Tuesday, November 16, 2010

Drunk When I Met You

My ass is covered in bruises. And when I say bruises, they are a dark, dark purple. There is one on the direct center of my right ass cheek, three large ones running down the back of my right thigh, and a smaller green one on my left hip. This is why I don't like hopping fences. My friends, correctly, decided that if we sat in the gated off part of Tompkins Square Park (meaning we'd have to hop a fence), we could easily escape the cops because we can hop fences faster than them. Although this makes a lot of sense--and luckily we didn't have to test our theory--I am shitty at climbing chain link fences especially in my heavy doc martens.

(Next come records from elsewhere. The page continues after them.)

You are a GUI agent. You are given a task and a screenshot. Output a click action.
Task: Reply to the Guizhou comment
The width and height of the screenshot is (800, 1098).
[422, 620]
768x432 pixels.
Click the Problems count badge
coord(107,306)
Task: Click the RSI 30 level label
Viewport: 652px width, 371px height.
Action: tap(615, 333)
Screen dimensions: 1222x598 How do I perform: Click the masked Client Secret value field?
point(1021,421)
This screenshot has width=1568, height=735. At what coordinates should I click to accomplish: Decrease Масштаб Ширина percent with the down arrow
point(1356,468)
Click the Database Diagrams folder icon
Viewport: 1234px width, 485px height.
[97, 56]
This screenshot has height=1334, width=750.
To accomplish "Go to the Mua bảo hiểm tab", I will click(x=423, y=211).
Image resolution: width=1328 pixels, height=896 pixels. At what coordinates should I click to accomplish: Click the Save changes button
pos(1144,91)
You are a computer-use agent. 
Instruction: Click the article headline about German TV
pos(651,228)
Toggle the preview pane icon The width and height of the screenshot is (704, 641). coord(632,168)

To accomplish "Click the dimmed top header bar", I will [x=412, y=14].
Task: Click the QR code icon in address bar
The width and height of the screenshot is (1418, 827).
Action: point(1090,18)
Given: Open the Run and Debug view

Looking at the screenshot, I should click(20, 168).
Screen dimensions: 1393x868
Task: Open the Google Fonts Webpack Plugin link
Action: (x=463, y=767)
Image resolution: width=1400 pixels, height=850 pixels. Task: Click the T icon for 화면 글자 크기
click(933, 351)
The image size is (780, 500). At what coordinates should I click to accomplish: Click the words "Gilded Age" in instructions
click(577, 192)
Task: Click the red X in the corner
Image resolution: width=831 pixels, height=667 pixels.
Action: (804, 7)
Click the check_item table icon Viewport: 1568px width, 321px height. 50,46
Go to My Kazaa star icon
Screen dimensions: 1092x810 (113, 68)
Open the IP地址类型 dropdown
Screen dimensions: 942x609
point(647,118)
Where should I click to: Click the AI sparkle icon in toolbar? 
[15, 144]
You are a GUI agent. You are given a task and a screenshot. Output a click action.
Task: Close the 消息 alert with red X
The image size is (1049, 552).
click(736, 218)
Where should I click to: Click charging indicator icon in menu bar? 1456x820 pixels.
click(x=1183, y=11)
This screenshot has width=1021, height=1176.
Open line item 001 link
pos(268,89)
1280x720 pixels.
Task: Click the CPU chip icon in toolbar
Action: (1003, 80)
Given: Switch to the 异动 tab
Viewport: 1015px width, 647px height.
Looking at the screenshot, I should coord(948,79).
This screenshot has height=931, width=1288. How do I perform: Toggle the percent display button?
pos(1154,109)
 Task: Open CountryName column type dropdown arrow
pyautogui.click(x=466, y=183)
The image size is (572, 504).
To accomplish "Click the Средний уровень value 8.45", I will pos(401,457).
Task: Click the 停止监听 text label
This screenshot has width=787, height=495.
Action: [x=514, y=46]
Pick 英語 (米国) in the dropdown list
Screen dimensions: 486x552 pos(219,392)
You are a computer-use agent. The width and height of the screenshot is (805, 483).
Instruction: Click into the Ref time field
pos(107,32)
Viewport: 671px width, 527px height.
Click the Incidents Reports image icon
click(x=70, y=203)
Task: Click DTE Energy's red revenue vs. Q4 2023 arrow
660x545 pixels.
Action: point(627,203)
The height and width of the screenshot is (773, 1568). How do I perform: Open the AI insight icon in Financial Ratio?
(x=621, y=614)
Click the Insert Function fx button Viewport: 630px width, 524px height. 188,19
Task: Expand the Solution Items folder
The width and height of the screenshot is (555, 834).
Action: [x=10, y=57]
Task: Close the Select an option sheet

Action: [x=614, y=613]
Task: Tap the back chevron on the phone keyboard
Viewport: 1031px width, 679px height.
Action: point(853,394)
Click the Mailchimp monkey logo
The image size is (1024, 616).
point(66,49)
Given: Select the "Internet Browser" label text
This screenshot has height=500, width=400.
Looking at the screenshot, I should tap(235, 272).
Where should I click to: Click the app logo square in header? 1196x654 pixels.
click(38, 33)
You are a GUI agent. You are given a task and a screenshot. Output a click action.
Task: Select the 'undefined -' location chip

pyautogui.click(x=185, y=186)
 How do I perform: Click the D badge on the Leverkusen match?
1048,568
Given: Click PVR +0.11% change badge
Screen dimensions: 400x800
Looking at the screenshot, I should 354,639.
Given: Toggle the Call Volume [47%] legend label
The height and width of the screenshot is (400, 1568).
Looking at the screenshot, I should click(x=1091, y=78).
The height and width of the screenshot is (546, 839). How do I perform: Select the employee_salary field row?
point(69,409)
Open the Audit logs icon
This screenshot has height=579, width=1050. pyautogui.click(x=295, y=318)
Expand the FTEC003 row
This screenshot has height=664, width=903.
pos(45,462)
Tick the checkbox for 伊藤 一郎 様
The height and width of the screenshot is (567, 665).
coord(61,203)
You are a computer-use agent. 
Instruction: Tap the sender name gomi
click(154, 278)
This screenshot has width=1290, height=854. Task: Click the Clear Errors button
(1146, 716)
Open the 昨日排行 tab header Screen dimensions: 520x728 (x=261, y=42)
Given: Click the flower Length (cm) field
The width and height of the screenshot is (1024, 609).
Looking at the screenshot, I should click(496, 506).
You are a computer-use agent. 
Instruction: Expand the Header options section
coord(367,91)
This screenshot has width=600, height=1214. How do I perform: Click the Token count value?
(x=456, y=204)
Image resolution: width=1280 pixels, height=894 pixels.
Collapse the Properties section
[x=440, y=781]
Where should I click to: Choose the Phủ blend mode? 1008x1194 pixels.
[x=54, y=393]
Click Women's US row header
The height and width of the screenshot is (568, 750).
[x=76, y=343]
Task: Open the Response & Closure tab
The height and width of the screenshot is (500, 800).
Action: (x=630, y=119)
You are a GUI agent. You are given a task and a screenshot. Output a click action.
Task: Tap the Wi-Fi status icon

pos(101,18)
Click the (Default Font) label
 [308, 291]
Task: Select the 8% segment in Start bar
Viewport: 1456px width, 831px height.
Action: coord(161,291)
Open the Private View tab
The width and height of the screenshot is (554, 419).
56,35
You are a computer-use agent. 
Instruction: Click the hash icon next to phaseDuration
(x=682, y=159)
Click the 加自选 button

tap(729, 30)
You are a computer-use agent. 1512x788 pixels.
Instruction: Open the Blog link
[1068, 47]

So the first time our friend Izzy gave me a boost over, and then going back my friend Steven gave me a boost back over the fence. However, that time I got stuck on top of the fence with my legs and hands all facing back away from where I wanted to go. I had just finished a 40 and a half, and was feeling it. The fence began to shake, and I fell backwards over it. But before hitting the ground, I held on to the fence with my legs directly up in the air. Although it didn't seem like I feel that hard, falling from the top of the fence on to the rest of the fence fucked up my thigh. I had a giant welt afterwards. I sat on an ice pack after that.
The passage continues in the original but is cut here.